Using survey data from the six most recent presidential elections, the contours are examines [sic] of the candidates’ images (traits), the bases of those images in voters’ more fundamental political predispositions, and the impact of voters’ assessments of the candidates’ personal qualities on individual voting behaviour and on aggregate election outcomes. In stark contrast with the popular conception of contemporary electoral politics as candidate–centred and image–driven, it is argued that candidates’ images are largely epiphenomenal and have only a modest impact on election outcomes. This conclusion is underlined by the analysis given of the 2000 (Bush vs. Gore) presidential election, in which the estimated impact of voters’ assessments of the candidates’ personalities was even smaller than in the previous five elections considered here, although quite probably large enough to be decisive in an election decided by a few hundred votes in a single state.
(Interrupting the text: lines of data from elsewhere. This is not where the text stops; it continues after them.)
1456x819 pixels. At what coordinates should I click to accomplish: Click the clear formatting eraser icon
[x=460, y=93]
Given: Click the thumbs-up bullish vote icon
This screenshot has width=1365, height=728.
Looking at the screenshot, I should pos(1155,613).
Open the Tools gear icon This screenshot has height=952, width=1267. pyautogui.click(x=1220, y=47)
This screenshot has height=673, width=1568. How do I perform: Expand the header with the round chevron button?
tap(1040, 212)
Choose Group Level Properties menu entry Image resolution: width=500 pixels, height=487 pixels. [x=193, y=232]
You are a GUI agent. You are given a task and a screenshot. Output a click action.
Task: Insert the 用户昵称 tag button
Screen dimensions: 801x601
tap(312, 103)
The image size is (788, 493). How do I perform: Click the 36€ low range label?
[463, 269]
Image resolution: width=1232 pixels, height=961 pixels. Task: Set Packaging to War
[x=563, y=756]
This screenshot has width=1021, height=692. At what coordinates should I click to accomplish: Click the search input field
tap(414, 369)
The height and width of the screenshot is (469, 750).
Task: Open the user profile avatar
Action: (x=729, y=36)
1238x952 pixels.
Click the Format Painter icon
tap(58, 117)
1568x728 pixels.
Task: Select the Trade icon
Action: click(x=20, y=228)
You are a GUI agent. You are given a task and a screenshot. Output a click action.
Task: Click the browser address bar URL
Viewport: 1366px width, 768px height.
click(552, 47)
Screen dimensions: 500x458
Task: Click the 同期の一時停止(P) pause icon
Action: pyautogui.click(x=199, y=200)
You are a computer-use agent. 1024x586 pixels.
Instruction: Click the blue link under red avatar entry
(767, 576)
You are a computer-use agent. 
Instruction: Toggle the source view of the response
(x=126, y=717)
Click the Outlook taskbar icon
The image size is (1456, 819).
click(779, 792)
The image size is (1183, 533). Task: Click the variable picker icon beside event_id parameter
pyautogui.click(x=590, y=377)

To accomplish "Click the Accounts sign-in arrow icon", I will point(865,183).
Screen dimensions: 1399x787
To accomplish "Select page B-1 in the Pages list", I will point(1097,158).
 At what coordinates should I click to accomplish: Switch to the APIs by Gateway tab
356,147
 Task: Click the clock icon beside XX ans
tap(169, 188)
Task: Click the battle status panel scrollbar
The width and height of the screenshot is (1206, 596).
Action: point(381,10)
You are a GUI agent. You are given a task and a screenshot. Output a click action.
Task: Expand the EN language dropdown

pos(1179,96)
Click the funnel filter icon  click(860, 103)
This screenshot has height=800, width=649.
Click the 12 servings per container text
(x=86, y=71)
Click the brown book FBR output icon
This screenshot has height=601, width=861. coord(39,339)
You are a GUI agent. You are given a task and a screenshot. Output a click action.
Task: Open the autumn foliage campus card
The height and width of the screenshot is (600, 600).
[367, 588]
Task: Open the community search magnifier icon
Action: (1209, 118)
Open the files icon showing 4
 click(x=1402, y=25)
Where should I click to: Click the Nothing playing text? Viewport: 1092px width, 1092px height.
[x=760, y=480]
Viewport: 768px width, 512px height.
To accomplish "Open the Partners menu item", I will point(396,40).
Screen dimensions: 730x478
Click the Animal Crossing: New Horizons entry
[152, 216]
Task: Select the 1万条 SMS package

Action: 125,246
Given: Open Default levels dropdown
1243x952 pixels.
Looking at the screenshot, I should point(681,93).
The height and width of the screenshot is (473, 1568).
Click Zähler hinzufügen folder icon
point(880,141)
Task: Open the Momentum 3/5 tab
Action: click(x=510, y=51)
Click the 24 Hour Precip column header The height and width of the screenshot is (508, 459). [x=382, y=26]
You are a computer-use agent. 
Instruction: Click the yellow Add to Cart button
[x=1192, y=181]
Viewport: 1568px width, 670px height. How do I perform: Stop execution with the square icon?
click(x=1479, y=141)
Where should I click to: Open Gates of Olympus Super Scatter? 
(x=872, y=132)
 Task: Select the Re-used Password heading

At this juncture, Pres. Obama and the Democrats have to hope that the sputtering economy only dials back the electorate from 2008 (where Democratic turnout exceeded GOP turnout by five percent) to a more evenly split electorate along the lines of  2000 or 2004.  Under those cirumstances, the GOP’s candidate selection — and the Democrat Media Complex’s ability to demonize that nominee — could make a difference in enough swing states to eke out a second term for Obama.  Otherwise, the public’s cognitive dissonance between Obama’s personal and job approval ratings will be resolved by people deciding they do not like a guy who fails.